Author: Sanqing, Foresight News
Opening Ceremony: From the First Webpage to the Ethereum World Expo
From November 17 to 22, the Ethereum Developer Conference took place in Buenos Aires, Argentina. This week featured over 40 official events, 75+ project showcases, and hundreds of side events spread across the city, expected to attract around 15,000 participants.
At the opening ceremony, the host began with Tim Berners-Lee's release of the first webpage in 1991, reflecting on the evolution of the internet from Web1 to today's Web3. This year’s event was positioned as the "Ethereum World Expo," bringing together major global projects while also showcasing achievements by the local Argentine community. Following the opening, Ethereum Day commenced with key discussions ranging from the Ethereum Foundation’s governance role and protocol progress to privacy, security, institutional adoption, and future roadmaps—core team members and researchers shared updates in turn.
Ethereum & Foundation Update (I): Tomasz Stanczak on a Decade of Progress and Future Challenges
Tomasz Stanczak, Co-Executive Director of the Ethereum Foundation, stated in his keynote that Ethereum’s first decade laid the foundation for consensus, clients, and privacy tools. However, he emphasized that future challenges in privacy protection, decentralization, and user sovereignty will be more difficult and require broader participation.
When describing Ethereum’s participant structure, Tomasz illustrated the ecosystem’s breadth through specific groups: local organizers who brought Devcon to Argentina, communities focused on urban experiments and public goods, core developers managing protocol upgrades, engineers prioritizing default privacy, active L2 teams, interdisciplinary contributors from academia and finance, and volunteers contributing multilingual localization to Ethereum’s website. He stressed that these long-term builders form the basis of protocol security and network vitality.
Tomasz noted that Ethereum has maintained zero downtime through multiple upgrades—an achievement made possible by countless sustained contributions across the ecosystem. He believes this moment calls not only for reflection on past milestones but also for re-evaluating where efforts should be directed next. He encouraged developers and users to engage more directly with the network—by building applications or using ETH in daily interactions—to align Ethereum’s usage and governance more closely with real-world needs.

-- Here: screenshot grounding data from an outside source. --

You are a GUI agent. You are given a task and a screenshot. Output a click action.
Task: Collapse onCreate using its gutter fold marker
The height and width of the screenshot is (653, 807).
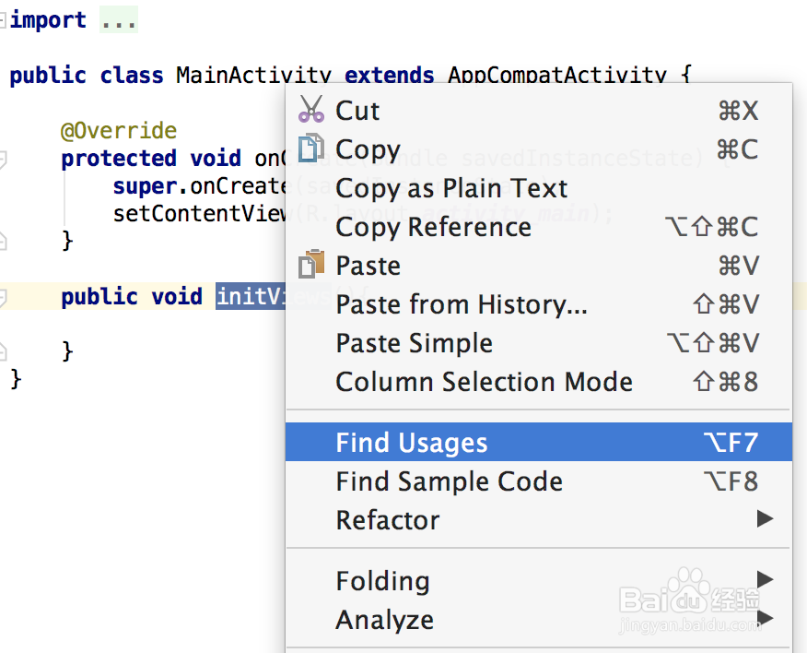[3, 159]
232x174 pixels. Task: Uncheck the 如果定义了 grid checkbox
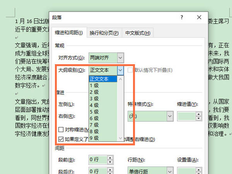tap(61, 139)
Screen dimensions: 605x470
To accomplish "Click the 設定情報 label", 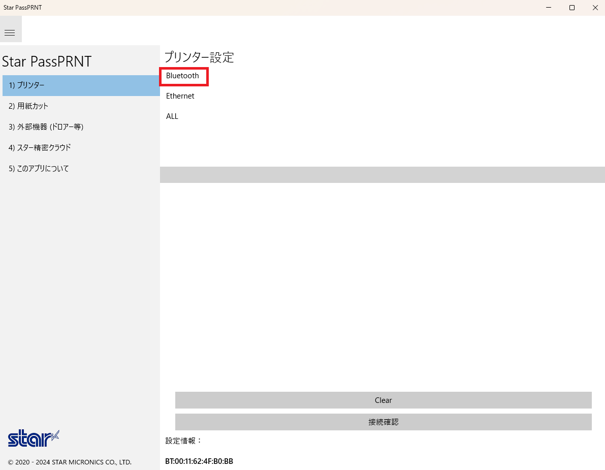I will (x=184, y=441).
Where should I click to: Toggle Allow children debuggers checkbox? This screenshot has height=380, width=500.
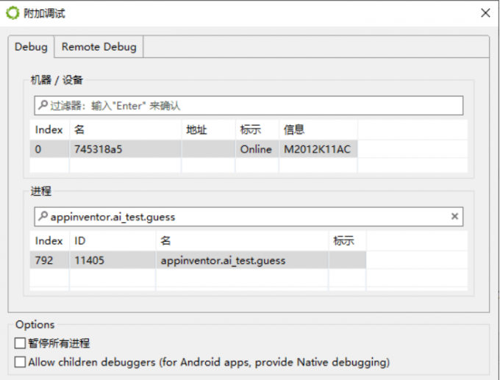[x=20, y=362]
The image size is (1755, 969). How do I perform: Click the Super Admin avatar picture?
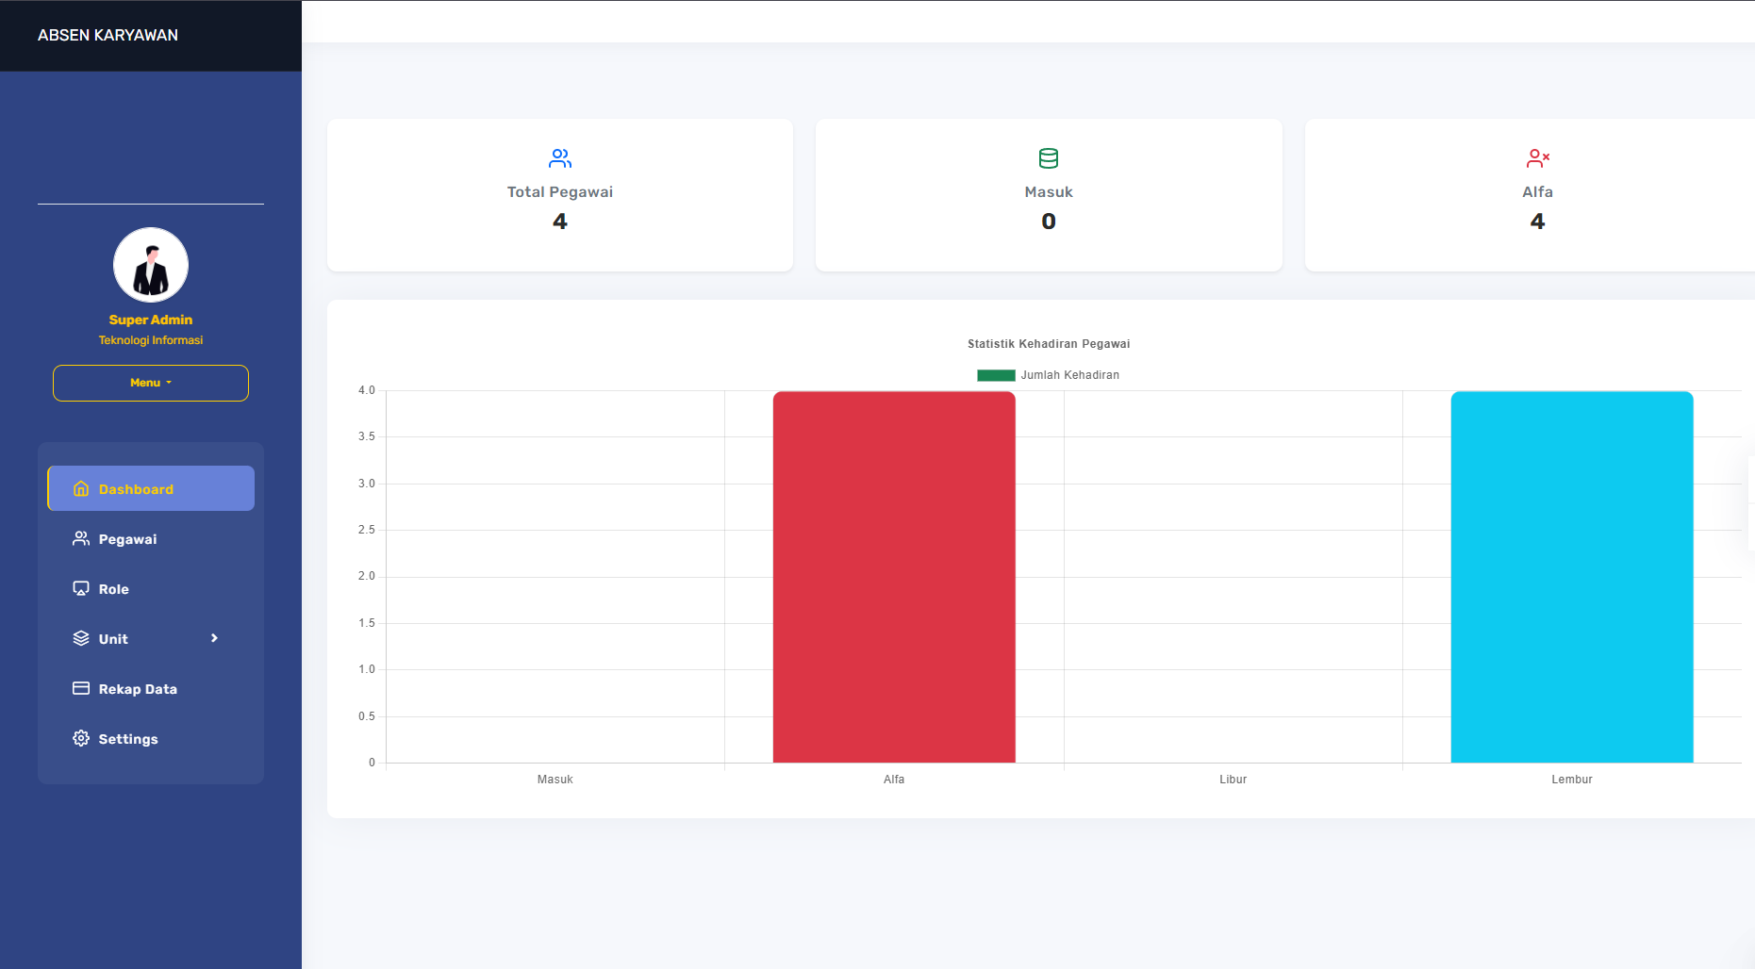151,265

In the Q&A session, he said that if, ten years from now, builders trace their journey back to this conference, it would mark the most important outcome of the event. He shared observations from Argentina: in environments marked by high inflation and capital restrictions, crypto assets offer tangible utility to ordinary users. Yet, for decentralized systems to truly take root, issues around privacy, security, and usability must still be solved. Local community experiments in these areas are worth watching. His advice to newcomers is to strengthen “connective capacity,” noting that proactive communication across teams and communities often leads to unexpectedly strong progress.
Ethereum & Foundation Update (II): Hsiao-Wei Wang on the Foundation’s Three Capabilities
Hsiao-Wei Wang, Co-Executive Director of the Ethereum Foundation, used the metaphor of a “ladder” to summarize Ethereum’s first decade: “It’s a ladder continuously raised by a global community—without a predefined endpoint, offering a path anyone can climb at their own pace. Every new step laid by a builder becomes the starting point for those who follow.”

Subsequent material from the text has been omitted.